Definition of culture and hence the acts of domination and hegemony are a part of the everyday. This is reflected in the debate around the Dappu and the Veena as shown by Samata Biswas.
The Dappu is a drumming instrument primarily used by the Madigas while the Veena is a string instrument associated with the Hindu Goddess Saraswati. Biswas notes three reactions to the mess notice board about the Dappu player. One was of cultural relativism where it was treated as a piece of new information about another culture. The second was of disgust that ‘real/material’ issues weren’t being addressed. And the third was of anger of “bringing in” caste in something like music. These three reactions are crucial to understand how the Veena has always stood for secular and hence cultural while the Dappu represents caste. It is the relational mode of analysis that brings to light how the Veena is universal and the Dappu particular. And that the discussion about the focuses on the religious and castist connotations of the Veena.
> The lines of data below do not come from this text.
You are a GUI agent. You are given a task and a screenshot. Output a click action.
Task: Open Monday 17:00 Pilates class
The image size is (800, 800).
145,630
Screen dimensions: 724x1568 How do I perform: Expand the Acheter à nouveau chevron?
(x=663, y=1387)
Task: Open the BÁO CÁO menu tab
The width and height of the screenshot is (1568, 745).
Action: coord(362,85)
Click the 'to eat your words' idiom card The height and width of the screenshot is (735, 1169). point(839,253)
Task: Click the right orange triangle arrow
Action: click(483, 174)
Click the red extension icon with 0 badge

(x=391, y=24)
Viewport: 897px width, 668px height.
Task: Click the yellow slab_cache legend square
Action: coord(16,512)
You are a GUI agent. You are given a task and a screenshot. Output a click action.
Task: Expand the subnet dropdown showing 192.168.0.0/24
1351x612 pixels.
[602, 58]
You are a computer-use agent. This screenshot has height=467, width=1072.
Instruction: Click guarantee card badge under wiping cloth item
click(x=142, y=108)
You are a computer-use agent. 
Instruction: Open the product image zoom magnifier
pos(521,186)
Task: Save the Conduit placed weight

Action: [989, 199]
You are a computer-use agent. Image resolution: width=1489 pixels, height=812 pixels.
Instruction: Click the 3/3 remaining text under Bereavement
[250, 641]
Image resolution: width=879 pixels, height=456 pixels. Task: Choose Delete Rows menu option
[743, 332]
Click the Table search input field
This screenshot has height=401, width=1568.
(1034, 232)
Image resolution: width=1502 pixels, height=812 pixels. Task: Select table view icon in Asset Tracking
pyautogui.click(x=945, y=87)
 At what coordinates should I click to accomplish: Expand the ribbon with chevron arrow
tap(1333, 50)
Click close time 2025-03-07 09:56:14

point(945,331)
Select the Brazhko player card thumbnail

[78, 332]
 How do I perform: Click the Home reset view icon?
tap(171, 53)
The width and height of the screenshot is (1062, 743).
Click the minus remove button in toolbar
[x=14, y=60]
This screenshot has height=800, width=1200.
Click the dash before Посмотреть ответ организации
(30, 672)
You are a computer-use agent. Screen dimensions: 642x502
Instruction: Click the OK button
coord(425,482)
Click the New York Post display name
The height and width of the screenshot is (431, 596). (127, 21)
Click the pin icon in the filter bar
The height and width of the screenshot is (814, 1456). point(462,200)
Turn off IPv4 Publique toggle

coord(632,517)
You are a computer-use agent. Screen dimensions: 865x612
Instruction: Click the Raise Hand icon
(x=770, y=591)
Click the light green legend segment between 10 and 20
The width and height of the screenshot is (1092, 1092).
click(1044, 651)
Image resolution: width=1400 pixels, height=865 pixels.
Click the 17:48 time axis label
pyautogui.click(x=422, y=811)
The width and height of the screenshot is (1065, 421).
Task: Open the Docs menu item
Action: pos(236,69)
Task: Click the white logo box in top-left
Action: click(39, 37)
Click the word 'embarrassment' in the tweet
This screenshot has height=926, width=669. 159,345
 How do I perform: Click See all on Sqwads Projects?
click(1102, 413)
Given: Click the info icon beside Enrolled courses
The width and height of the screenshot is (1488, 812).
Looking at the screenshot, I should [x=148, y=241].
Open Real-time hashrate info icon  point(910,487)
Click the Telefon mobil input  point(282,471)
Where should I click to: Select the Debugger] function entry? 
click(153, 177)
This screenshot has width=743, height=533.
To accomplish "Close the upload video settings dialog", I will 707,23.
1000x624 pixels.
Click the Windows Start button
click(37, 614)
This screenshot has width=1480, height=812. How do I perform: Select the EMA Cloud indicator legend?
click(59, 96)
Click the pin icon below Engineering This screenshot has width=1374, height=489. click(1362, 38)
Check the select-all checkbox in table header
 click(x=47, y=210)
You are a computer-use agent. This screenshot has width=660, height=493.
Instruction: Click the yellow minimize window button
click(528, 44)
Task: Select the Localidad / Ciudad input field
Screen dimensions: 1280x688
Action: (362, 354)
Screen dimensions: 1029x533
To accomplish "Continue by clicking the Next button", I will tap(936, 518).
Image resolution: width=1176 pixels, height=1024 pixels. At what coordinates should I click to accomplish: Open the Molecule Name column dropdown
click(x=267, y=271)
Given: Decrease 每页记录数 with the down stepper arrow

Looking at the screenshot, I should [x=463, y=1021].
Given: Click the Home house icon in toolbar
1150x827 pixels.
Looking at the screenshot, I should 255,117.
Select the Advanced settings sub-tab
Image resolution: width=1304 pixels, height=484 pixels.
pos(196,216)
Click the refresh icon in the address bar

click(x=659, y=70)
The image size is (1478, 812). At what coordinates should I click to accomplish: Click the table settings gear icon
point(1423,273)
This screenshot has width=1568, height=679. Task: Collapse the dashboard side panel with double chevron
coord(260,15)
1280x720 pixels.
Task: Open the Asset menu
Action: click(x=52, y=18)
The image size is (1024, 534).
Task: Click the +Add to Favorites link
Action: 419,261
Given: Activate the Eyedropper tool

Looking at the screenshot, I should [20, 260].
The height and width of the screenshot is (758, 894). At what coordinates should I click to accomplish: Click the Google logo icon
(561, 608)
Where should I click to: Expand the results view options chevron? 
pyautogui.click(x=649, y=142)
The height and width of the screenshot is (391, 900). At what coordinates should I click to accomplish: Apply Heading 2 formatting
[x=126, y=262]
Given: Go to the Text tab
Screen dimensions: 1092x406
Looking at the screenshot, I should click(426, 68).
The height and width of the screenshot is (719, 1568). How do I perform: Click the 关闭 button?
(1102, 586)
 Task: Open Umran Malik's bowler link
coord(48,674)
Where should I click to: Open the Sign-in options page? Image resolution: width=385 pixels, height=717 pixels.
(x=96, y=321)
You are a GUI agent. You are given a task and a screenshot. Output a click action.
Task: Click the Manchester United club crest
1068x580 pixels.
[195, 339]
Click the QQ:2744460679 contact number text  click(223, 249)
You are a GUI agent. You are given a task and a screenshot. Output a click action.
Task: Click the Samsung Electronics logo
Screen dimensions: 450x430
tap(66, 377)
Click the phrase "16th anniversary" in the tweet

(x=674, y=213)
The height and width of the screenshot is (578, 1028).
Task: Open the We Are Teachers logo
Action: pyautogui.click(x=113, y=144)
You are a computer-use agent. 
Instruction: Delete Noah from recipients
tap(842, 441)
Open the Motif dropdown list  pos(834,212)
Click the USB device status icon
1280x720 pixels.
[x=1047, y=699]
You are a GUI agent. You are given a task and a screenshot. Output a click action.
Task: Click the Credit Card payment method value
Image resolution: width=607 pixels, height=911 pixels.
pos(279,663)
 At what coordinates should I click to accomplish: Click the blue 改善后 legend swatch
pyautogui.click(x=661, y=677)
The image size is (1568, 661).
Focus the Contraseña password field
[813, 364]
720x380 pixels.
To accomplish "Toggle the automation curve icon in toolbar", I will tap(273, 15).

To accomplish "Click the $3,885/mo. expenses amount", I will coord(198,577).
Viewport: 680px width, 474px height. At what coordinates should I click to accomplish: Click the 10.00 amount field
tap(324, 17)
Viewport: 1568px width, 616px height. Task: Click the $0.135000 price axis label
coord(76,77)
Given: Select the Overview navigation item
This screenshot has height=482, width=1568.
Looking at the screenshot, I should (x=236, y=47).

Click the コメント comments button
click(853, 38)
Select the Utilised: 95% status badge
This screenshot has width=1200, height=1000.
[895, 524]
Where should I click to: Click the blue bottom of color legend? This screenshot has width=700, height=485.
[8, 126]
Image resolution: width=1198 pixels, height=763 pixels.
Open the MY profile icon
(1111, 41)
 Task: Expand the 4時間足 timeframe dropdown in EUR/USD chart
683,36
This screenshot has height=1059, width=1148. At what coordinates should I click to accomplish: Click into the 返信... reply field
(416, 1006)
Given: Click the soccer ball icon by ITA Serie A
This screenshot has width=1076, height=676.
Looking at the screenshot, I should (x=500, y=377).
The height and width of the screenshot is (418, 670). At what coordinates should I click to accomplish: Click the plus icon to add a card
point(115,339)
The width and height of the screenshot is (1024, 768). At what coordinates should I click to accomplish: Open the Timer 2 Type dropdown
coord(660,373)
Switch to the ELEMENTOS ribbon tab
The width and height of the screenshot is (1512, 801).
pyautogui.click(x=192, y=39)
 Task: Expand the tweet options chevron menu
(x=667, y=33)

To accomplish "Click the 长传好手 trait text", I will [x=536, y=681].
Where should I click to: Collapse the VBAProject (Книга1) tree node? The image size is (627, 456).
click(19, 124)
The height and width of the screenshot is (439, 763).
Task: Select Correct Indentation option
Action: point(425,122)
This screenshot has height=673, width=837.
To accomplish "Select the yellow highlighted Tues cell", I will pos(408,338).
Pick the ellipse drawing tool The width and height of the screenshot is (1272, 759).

In essential, this debate points out how the Dappu and the Veena aren’t just musical instruments (standing in for many other cultural practices) but reflect the politics of terming something “national-cultural” and others as “regional.” It also highlights how the process of the Veena being celebrated as classical tradition while the Dappu remains the identity of a few. Different cultural practices are related in a coercive manner and the relationship between the Veena and Dappu is reflective of the violent marginalisations of certain popular practices in society. Evocation of the Dappu then points out the identity of the Veena as systematically and historically marginalizing the Dappu and millions of other such instruments, literature, religion, and ways of life. Hence the Dappu foregrounds the hegemonic structures of class, caste, religion and identity within which the Veena operates.